Required work: From the records below, extract only the lines running from the line with "Task: Select the Thermocoolers breadcrumb" to the line with "Where should I", both lines included, reproducing them exactly.

Material shown:
===
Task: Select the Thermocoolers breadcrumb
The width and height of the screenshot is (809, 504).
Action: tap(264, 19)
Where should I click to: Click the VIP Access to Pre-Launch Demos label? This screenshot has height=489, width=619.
===
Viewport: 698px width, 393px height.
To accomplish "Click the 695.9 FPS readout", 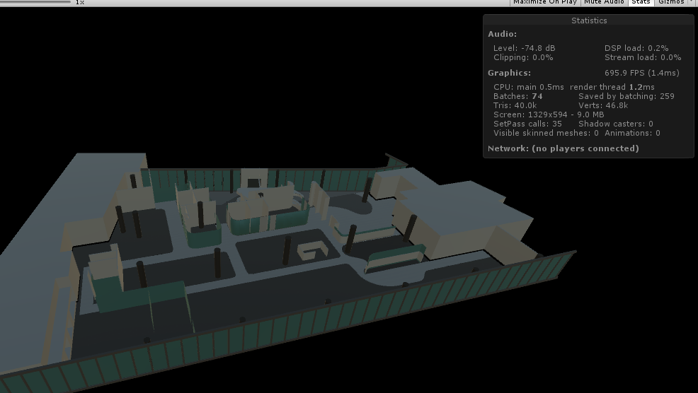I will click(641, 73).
===
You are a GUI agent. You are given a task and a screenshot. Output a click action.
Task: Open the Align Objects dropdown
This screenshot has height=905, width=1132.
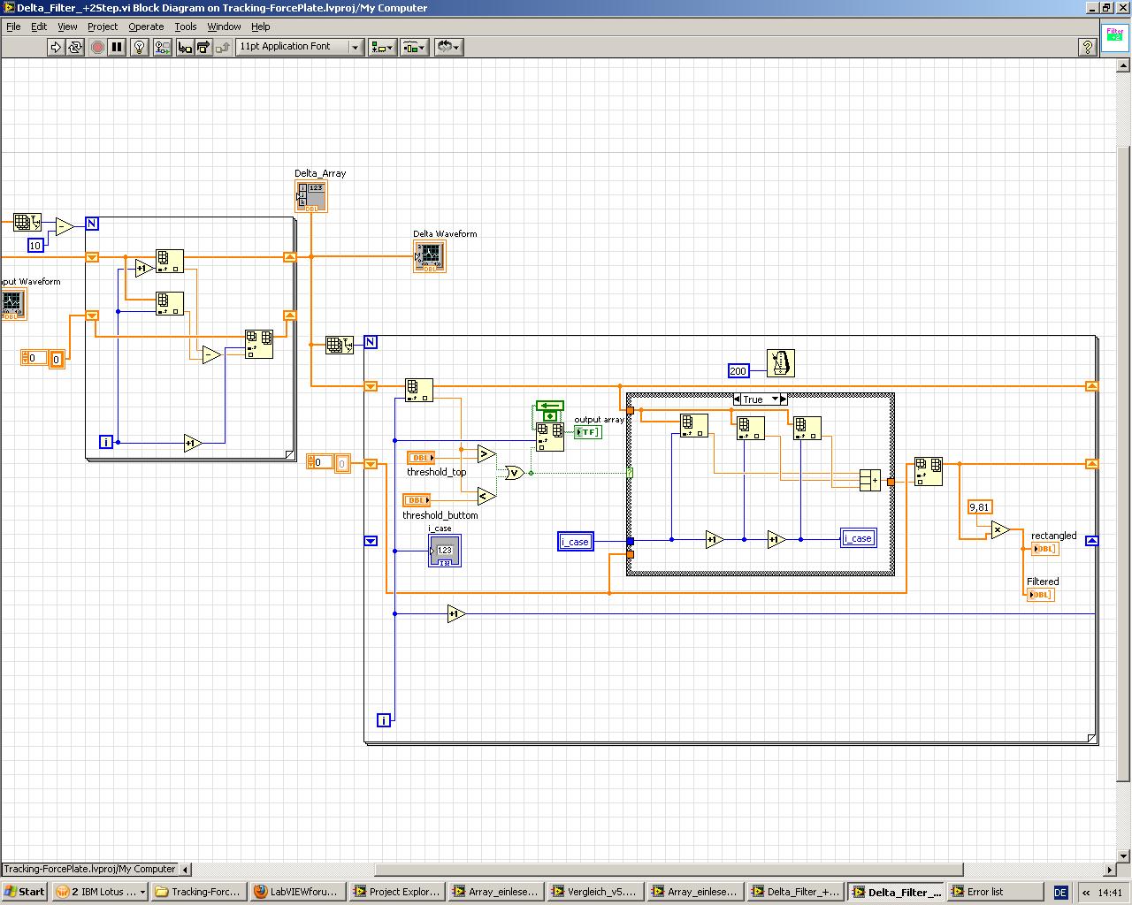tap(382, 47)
===
Written answer:
Task: Select the Thermocoolers breadcrumb
The width and height of the screenshot is (809, 504).
Action: tap(264, 19)
Where should I click to: Click the VIP Access to Pre-Launch Demos label? This screenshot has height=489, width=619.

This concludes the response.